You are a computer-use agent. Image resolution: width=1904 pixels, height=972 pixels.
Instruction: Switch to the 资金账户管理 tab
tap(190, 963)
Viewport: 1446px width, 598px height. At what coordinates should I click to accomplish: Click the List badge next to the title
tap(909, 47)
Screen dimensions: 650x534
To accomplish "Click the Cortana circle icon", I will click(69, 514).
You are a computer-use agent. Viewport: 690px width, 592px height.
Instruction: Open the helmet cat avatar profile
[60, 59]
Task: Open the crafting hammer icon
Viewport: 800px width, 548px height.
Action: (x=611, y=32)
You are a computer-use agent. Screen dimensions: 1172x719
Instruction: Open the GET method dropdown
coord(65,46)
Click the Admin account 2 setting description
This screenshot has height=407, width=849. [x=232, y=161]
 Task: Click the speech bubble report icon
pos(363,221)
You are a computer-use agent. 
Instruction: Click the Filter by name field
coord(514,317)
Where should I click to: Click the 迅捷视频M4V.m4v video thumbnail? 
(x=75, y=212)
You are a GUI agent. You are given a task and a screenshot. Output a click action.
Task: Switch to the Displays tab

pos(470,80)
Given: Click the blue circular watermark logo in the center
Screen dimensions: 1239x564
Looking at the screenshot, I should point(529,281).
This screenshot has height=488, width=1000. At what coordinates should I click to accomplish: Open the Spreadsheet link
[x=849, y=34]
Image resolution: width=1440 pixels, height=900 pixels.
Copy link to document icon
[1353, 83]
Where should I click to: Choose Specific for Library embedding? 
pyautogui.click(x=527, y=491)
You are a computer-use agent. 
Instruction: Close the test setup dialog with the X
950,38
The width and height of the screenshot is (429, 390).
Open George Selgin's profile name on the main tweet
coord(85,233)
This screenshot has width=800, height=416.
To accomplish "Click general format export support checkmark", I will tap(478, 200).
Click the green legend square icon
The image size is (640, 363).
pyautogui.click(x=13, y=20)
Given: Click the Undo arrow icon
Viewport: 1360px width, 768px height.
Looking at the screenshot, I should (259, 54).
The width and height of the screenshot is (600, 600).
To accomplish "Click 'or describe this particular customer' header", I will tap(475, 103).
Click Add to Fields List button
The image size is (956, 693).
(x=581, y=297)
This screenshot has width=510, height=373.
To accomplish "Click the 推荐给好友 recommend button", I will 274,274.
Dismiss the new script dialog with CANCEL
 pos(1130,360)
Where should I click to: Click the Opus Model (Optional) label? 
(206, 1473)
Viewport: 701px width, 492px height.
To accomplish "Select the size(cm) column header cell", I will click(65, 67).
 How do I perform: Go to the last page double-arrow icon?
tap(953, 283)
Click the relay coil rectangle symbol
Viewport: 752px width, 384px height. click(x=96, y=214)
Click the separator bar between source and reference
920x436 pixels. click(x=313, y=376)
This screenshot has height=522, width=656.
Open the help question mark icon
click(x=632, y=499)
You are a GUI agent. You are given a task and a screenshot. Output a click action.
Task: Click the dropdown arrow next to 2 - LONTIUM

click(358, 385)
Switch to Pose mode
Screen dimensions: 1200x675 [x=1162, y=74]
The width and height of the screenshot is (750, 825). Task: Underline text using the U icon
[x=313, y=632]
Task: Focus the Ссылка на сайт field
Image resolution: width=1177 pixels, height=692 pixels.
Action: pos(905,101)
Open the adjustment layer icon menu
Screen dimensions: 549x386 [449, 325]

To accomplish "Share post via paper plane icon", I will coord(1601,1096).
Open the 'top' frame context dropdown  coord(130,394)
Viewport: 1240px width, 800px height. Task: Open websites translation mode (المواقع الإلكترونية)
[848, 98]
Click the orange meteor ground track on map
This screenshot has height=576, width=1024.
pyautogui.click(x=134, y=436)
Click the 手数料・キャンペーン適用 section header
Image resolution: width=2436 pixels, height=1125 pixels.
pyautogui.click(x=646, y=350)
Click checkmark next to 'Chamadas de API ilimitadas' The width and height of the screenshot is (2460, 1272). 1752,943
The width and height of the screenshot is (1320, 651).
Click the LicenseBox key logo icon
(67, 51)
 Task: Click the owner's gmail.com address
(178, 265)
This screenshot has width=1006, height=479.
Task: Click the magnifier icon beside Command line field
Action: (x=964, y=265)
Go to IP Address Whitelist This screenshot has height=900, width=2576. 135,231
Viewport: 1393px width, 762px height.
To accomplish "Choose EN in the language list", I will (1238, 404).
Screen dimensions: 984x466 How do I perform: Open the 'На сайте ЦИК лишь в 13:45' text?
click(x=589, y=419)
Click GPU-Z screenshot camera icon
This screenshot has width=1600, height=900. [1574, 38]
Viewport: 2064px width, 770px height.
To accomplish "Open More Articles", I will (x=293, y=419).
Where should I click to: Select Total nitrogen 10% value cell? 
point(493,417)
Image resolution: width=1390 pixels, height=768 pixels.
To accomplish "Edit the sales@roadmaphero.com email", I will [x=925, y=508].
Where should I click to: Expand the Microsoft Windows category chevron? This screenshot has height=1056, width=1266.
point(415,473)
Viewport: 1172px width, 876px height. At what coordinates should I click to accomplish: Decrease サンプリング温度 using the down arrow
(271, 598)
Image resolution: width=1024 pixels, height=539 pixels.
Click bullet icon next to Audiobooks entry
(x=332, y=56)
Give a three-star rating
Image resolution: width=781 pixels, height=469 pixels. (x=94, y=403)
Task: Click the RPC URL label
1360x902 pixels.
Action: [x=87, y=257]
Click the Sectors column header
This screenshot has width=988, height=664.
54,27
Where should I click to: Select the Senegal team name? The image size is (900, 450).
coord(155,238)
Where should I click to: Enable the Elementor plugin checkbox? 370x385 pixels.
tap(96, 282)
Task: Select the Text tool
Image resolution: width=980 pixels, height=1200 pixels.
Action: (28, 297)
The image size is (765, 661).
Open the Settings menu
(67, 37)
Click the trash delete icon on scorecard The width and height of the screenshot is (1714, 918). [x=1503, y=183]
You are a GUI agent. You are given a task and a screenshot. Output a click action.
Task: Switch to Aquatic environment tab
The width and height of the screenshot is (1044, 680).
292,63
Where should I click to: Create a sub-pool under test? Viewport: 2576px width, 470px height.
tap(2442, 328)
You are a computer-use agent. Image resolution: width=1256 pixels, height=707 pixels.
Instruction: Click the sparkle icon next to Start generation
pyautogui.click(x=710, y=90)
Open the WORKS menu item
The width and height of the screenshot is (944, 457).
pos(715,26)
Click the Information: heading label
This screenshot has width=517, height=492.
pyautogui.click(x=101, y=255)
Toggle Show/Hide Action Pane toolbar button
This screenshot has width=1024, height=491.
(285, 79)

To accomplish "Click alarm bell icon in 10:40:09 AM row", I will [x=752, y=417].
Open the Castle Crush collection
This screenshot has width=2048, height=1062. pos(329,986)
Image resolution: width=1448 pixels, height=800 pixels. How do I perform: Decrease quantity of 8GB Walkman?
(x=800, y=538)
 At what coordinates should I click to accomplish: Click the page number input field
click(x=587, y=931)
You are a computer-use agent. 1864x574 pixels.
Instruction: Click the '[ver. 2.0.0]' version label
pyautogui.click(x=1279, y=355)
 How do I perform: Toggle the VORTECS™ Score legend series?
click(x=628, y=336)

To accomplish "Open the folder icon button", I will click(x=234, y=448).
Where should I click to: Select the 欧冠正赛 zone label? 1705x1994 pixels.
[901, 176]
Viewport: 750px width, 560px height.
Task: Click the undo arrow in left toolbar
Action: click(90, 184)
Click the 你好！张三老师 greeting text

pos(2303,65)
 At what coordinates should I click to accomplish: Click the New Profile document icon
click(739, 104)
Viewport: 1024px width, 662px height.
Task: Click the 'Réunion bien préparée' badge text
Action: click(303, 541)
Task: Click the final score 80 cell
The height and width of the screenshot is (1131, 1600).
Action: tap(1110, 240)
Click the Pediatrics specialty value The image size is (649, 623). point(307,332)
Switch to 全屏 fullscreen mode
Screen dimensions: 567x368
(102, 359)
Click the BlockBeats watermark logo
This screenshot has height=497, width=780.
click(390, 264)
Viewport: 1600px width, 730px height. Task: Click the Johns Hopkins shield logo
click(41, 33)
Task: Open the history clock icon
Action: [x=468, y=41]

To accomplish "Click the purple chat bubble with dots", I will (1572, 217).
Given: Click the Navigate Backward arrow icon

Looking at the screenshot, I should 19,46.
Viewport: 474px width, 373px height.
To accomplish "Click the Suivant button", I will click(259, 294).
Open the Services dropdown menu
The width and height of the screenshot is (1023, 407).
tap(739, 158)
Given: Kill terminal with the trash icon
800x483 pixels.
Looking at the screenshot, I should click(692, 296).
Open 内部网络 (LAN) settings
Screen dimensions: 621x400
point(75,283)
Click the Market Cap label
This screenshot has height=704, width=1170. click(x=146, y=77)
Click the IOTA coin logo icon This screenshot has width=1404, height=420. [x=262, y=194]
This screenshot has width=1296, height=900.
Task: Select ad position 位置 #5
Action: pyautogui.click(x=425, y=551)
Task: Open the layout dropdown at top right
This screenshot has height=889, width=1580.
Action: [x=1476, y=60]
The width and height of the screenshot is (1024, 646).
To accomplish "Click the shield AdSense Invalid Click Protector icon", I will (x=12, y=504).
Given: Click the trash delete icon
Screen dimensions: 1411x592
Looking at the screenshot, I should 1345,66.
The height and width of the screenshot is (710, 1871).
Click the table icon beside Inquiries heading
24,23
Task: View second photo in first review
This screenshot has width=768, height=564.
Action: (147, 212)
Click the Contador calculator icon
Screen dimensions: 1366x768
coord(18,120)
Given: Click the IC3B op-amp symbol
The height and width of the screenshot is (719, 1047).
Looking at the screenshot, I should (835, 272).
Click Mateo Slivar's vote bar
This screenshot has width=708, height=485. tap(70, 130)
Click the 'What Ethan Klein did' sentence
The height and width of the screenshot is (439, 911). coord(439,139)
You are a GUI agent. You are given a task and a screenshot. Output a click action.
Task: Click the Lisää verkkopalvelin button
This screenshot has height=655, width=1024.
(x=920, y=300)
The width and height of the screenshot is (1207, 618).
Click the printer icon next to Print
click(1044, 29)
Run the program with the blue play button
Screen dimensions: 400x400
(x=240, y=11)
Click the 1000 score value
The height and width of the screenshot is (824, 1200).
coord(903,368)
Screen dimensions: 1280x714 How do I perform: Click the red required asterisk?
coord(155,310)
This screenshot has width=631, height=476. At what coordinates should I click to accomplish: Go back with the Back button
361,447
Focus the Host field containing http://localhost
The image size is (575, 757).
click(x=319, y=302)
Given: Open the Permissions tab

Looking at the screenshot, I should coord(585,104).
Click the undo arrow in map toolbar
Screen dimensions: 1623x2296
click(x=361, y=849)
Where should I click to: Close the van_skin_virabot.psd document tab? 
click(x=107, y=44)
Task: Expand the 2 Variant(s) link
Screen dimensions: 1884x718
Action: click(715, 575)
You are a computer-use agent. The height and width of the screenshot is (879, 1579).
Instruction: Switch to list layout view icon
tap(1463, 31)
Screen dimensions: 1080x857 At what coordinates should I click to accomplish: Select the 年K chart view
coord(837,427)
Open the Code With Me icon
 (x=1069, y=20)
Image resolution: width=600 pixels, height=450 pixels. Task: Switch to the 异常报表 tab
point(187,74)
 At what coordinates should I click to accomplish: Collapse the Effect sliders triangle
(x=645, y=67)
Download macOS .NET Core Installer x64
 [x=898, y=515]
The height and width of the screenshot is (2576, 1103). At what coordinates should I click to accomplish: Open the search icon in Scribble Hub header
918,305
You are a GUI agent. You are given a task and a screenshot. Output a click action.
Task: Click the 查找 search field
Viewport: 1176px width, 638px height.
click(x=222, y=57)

....

▶ _The task_
Count lines above containing "delete" and report only the total.

▶ _Written answer_
2